▶ _Data for this task_
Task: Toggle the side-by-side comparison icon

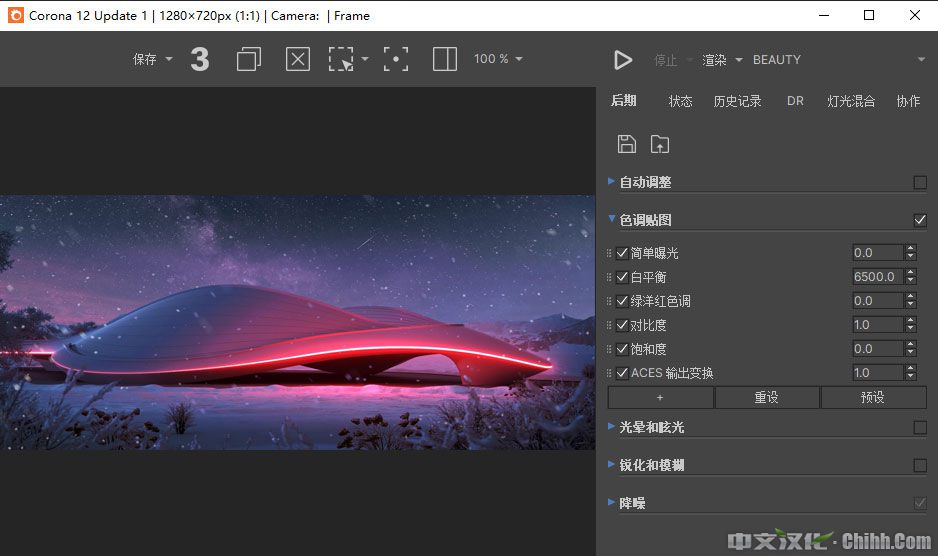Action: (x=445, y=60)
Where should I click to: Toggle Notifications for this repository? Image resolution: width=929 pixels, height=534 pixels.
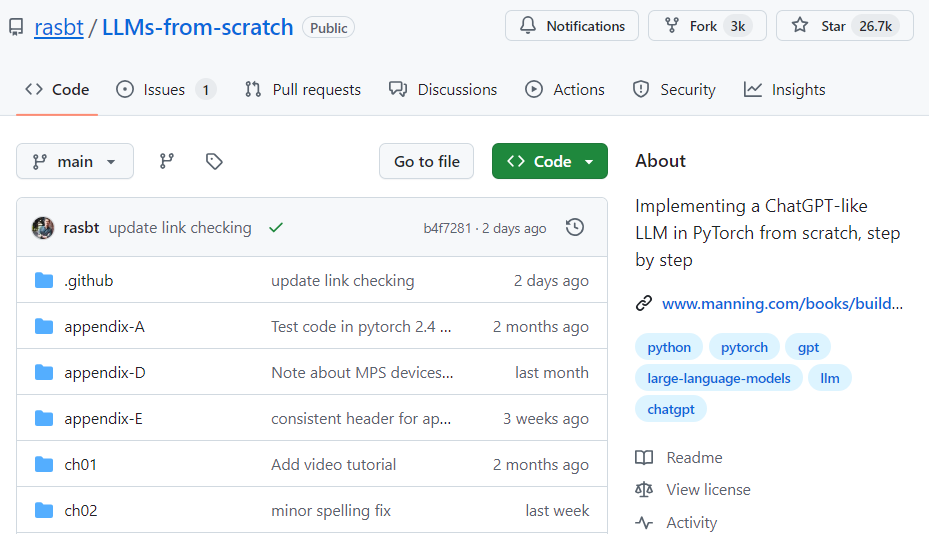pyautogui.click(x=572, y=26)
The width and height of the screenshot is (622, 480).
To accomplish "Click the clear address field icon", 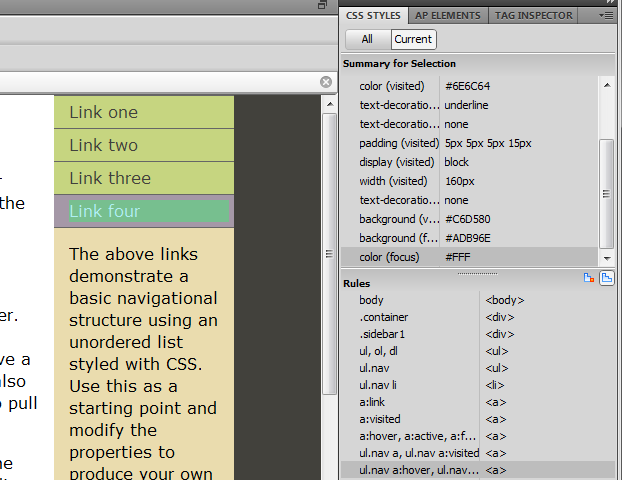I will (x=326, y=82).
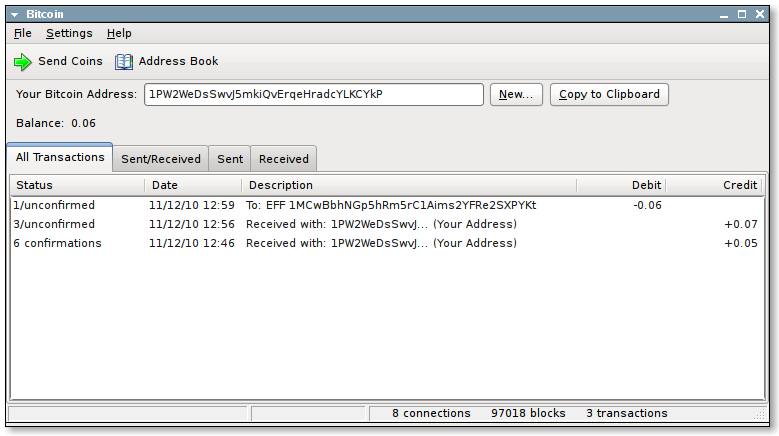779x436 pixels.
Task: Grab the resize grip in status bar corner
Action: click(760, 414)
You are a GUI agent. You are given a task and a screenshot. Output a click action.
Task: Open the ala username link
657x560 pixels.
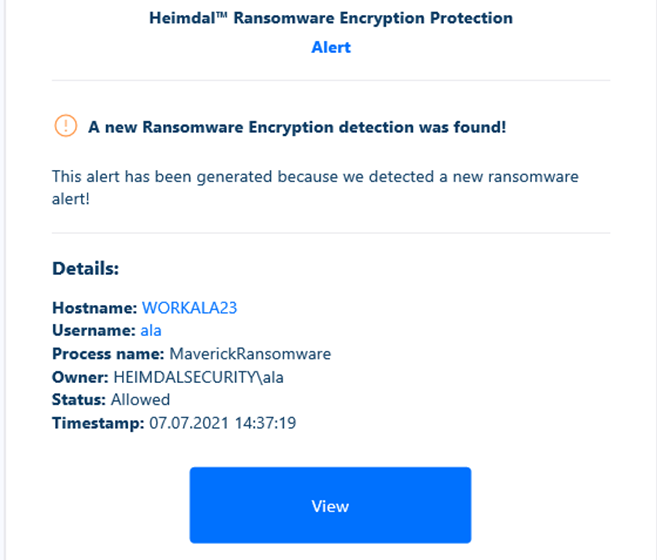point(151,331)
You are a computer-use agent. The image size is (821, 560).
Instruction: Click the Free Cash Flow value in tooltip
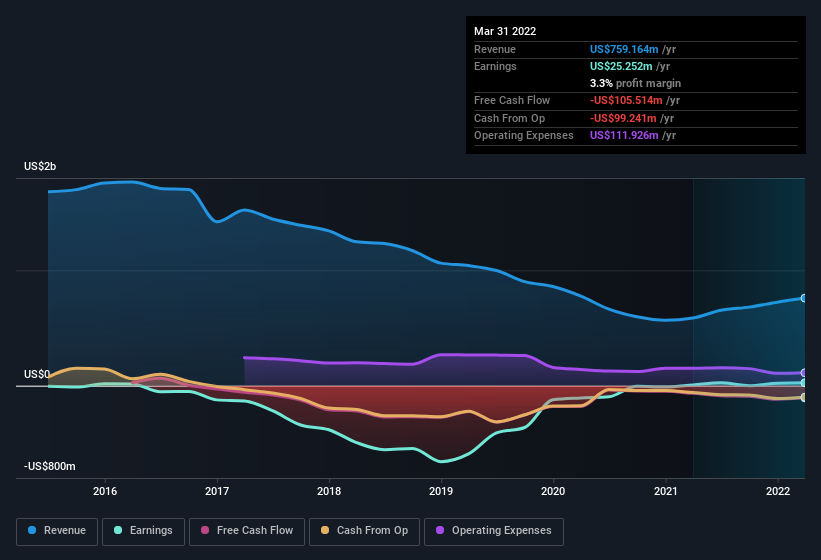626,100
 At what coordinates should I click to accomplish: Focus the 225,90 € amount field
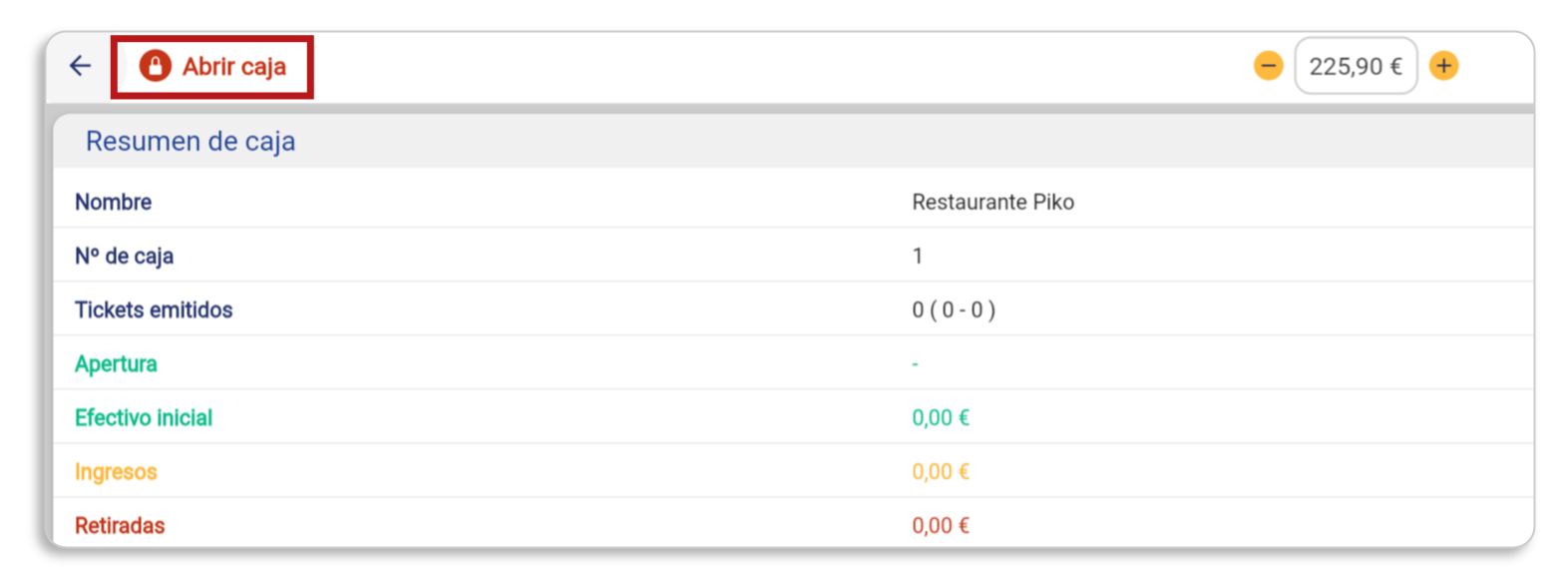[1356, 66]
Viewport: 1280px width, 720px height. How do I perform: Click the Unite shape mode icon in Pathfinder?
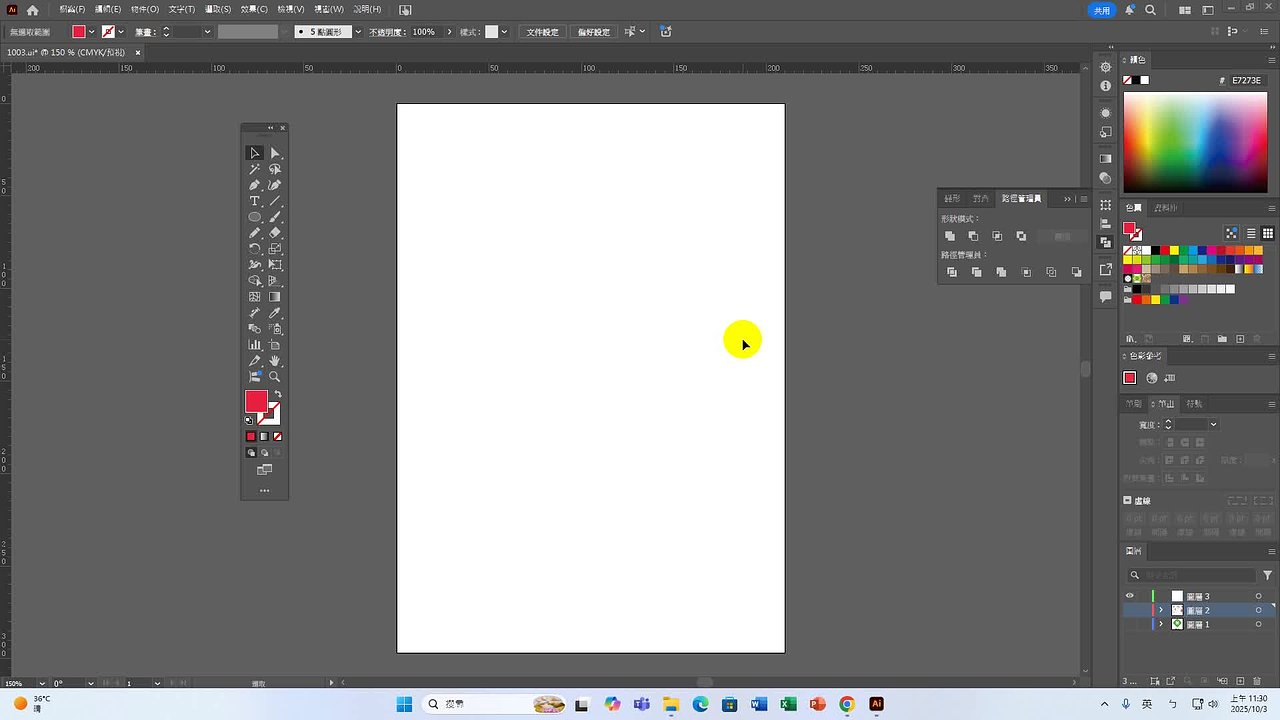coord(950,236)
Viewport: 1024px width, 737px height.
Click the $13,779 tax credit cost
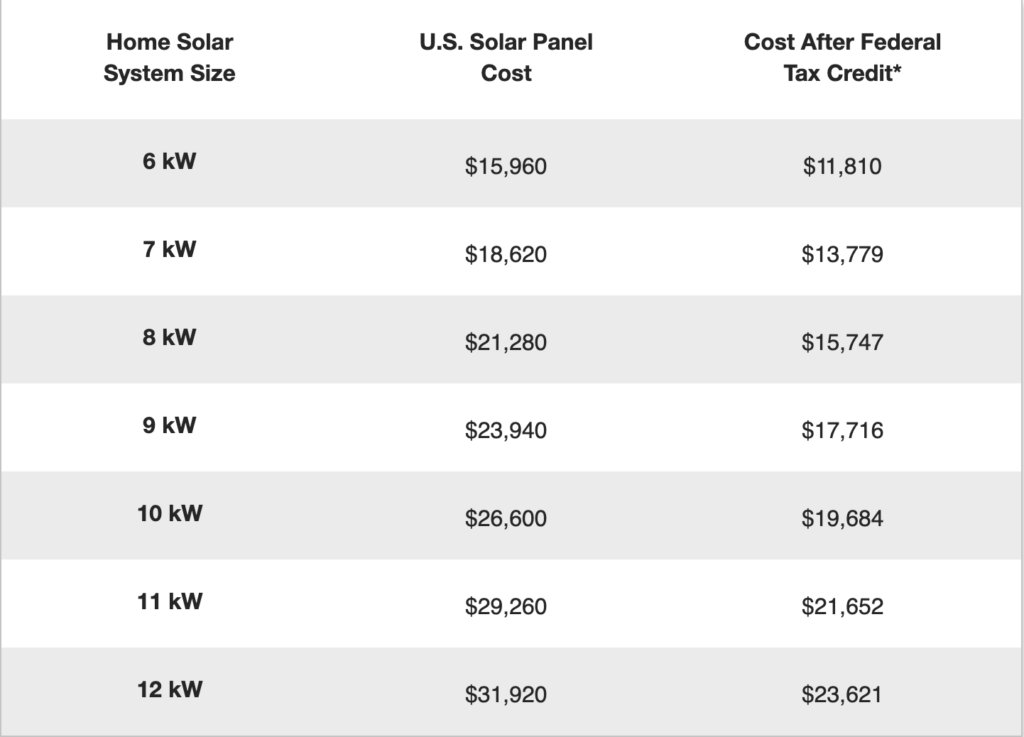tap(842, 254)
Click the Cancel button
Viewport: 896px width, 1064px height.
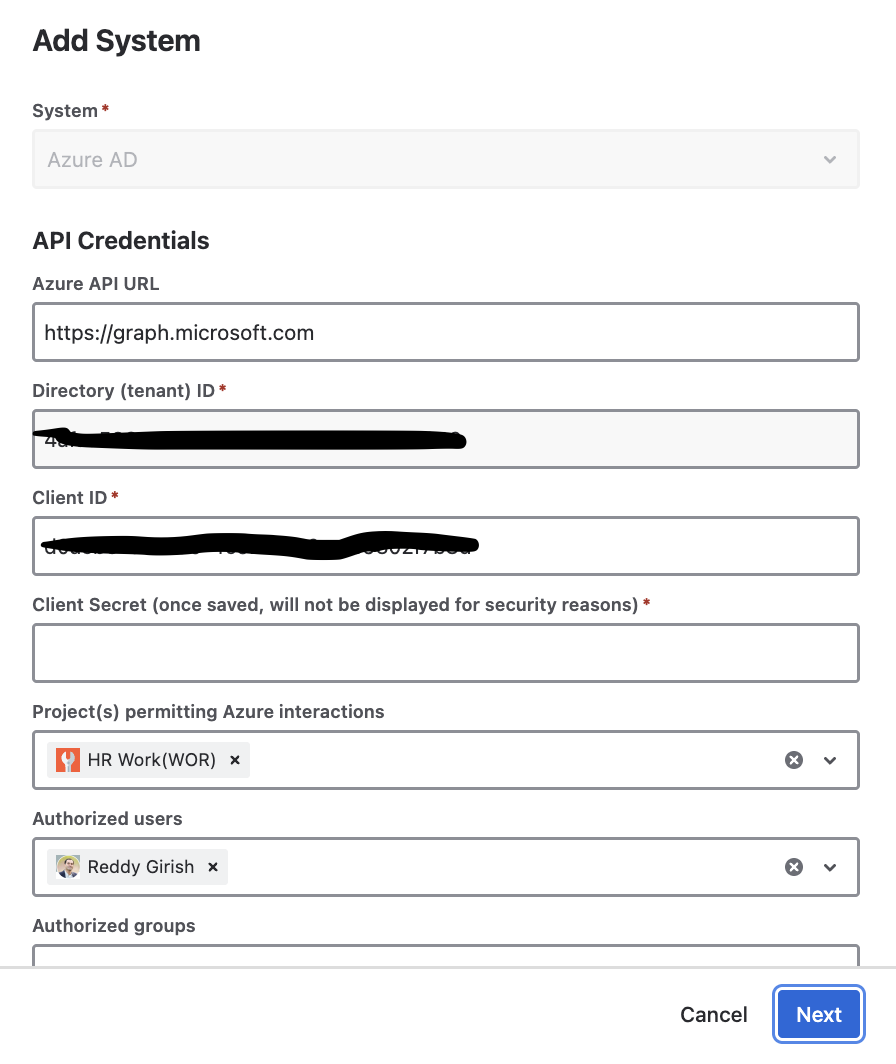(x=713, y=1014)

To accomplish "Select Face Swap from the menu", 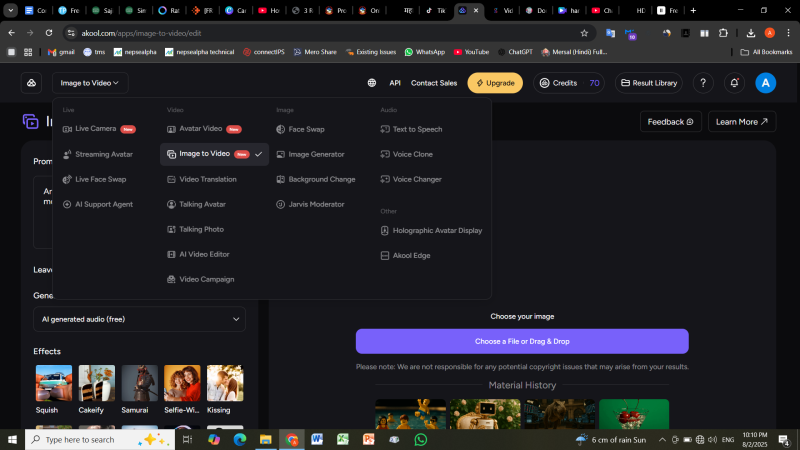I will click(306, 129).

▶ _Problem requirements_
Output exactly the lines above that lie between the line with "Task: Open the ala username link" and the line with "Viewport: 1024px width, 737px height.", those two lines included, and no pictures.

▶ _Completed exercise_
Task: Open the ala username link
657x560 pixels.
point(151,331)
You are a computer-use agent. The image size is (821, 560).
Instruction: Click the Free Cash Flow value in tooltip
626,100
 At what coordinates should I click to accomplish: Focus the 225,90 € amount field
[1356, 66]
Viewport: 1280px width, 720px height. How do I perform: Click the Unite shape mode icon in Pathfinder?
coord(950,236)
Viewport: 1024px width, 737px height.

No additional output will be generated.